[Opening TEXT BLOCK section]

April 13, 2021
Experts estimate that the three variants of concern now account for more than half of Massachusetts cases.
Three highly infectious COVID-19 variants are now estimated to account for more than half of all infections in Massachusetts, expert witnesses said during a state legislative hearing Tuesday.
Dr. Bronwyn MacInnis, the director of pathogen genomic surveillance at the Broad Institute of MIT and Harvard, testified to lawmakers that, as of Monday night, the three so-called “variants of concern,” which are more transmissible than initial versions of the virus, had risen to make up more than 50 percent of the statewide sampling of cases examined by the Cambridge research center.
“The horse is out of the gate,” MacInnis said, calling the threshold “significant” if not “terribly surprising.”

[Closing TEXT BLOCK section]
[Opening PROVIDED RECORDS section]

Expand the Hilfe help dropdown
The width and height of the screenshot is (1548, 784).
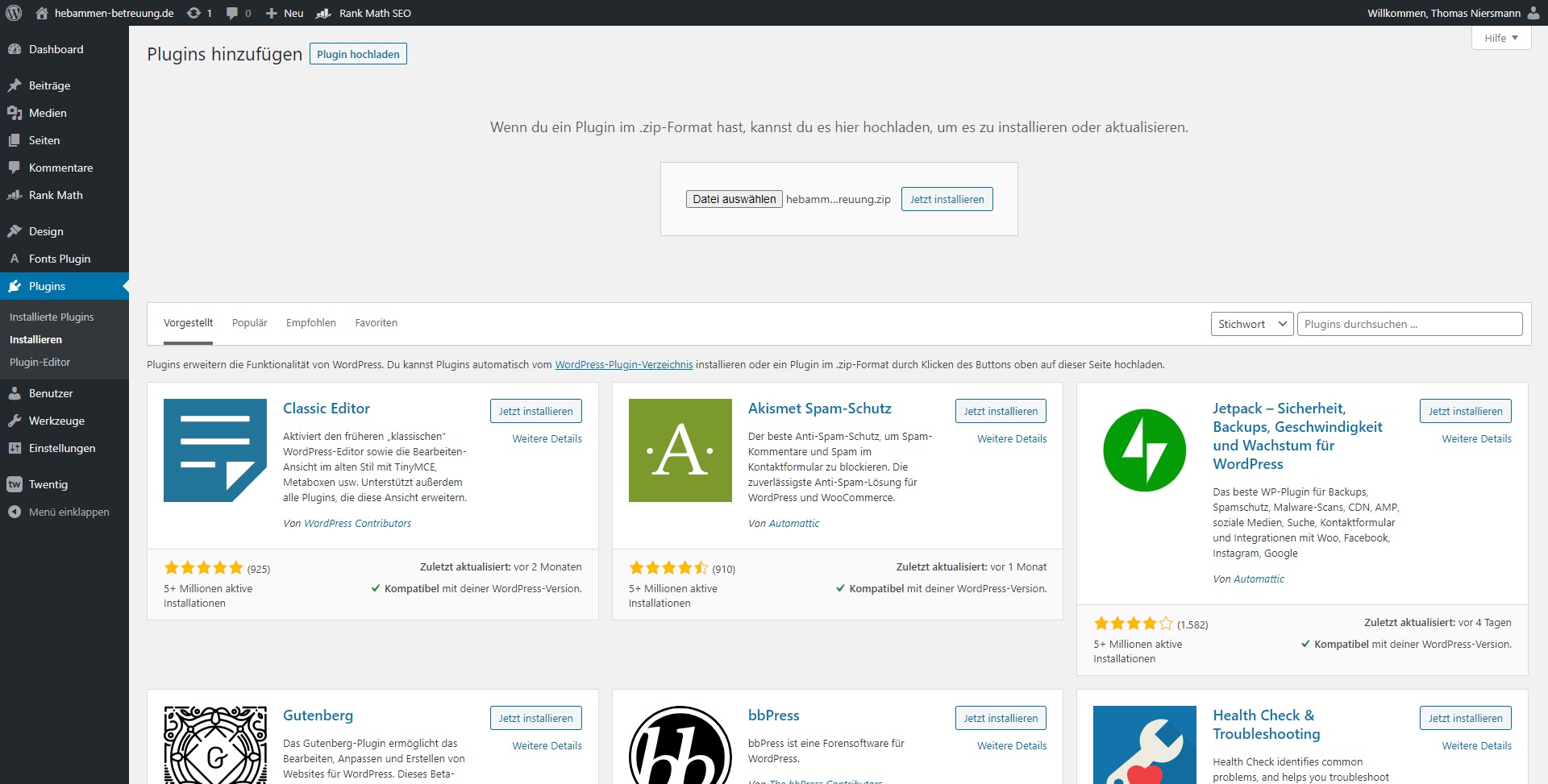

[Closing PROVIDED RECORDS section]
[Opening PROVIDED RECORDS section]

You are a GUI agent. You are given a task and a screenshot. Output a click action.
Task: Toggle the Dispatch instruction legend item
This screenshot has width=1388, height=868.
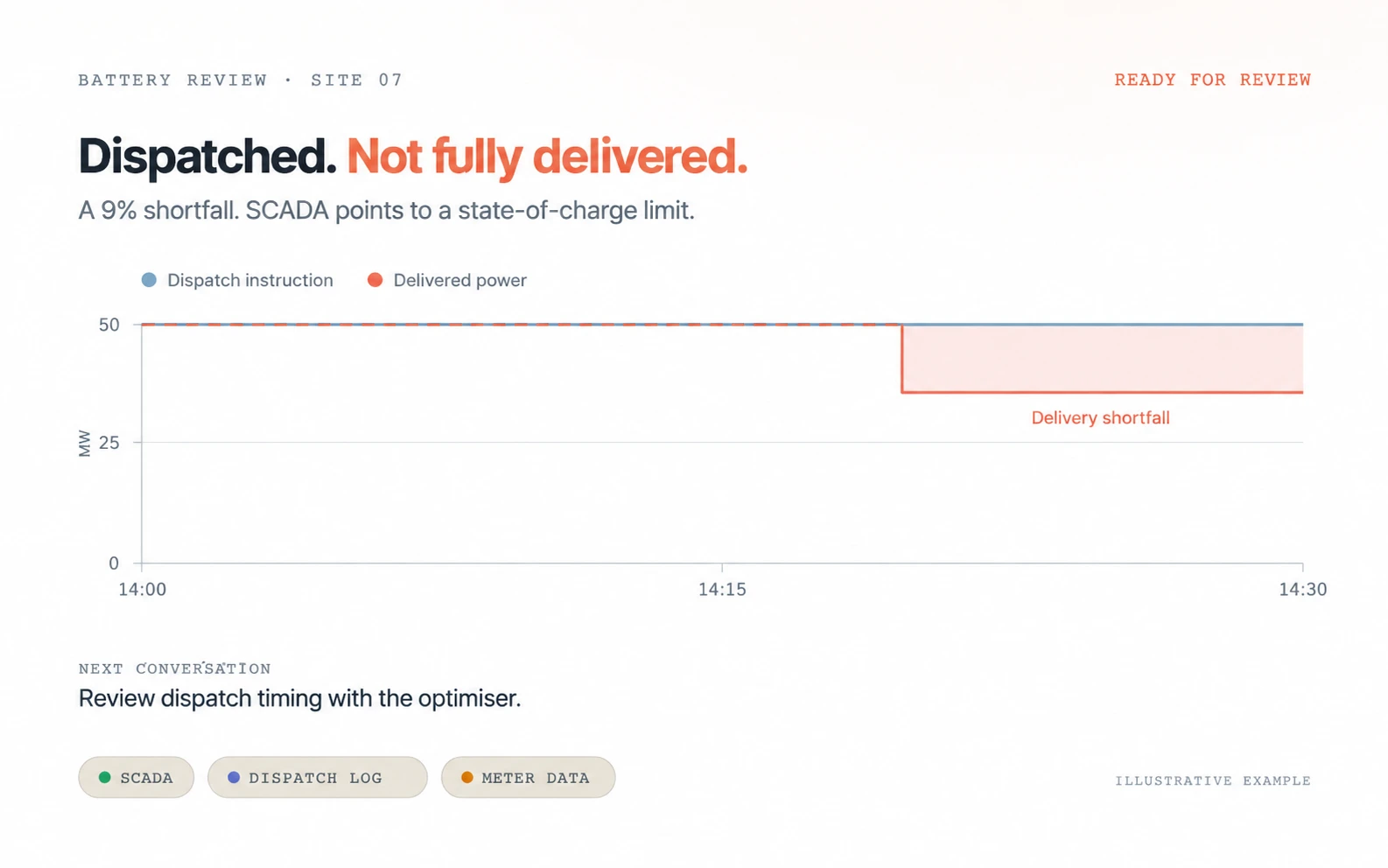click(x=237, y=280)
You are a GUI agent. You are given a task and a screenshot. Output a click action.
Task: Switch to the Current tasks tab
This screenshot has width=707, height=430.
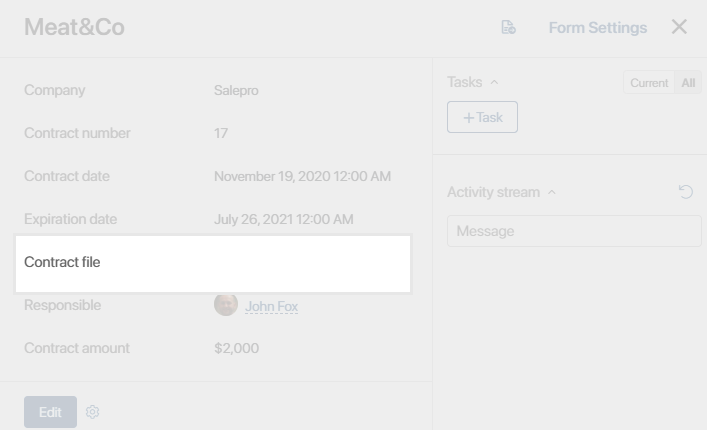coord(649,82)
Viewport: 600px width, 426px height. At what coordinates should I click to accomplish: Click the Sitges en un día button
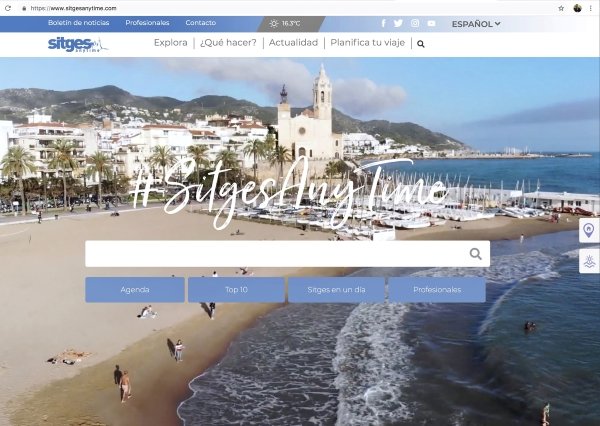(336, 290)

[Closing PROVIDED RECORDS section]
[Opening PROVIDED RECORDS section]

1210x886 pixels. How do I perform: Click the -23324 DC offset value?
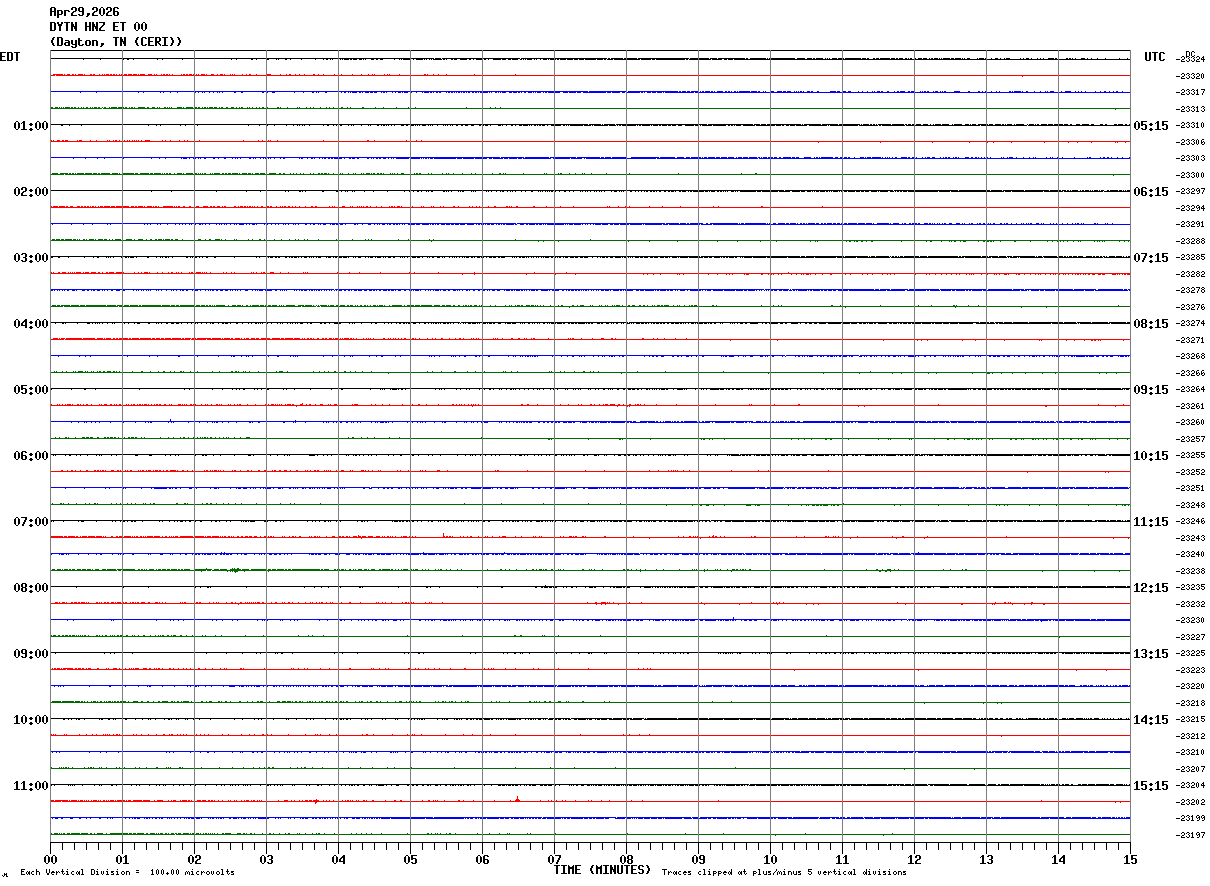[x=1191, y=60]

[Closing PROVIDED RECORDS section]

* WHAT IS NEEDED: Copy the passage of the COVID-19 variants text starting at "Dr. Bronwyn MacInnis, the" and ending at "Cambridge research center.", substituting "legislators" for "lawmakers".

* WORKED SOLUTION:
Dr. Bronwyn MacInnis, the director of pathogen genomic surveillance at the Broad Institute of MIT and Harvard, testified to legislators that, as of Monday night, the three so-called “variants of concern,” which are more transmissible than initial versions of the virus, had risen to make up more than 50 percent of the statewide sampling of cases examined by the Cambridge research center.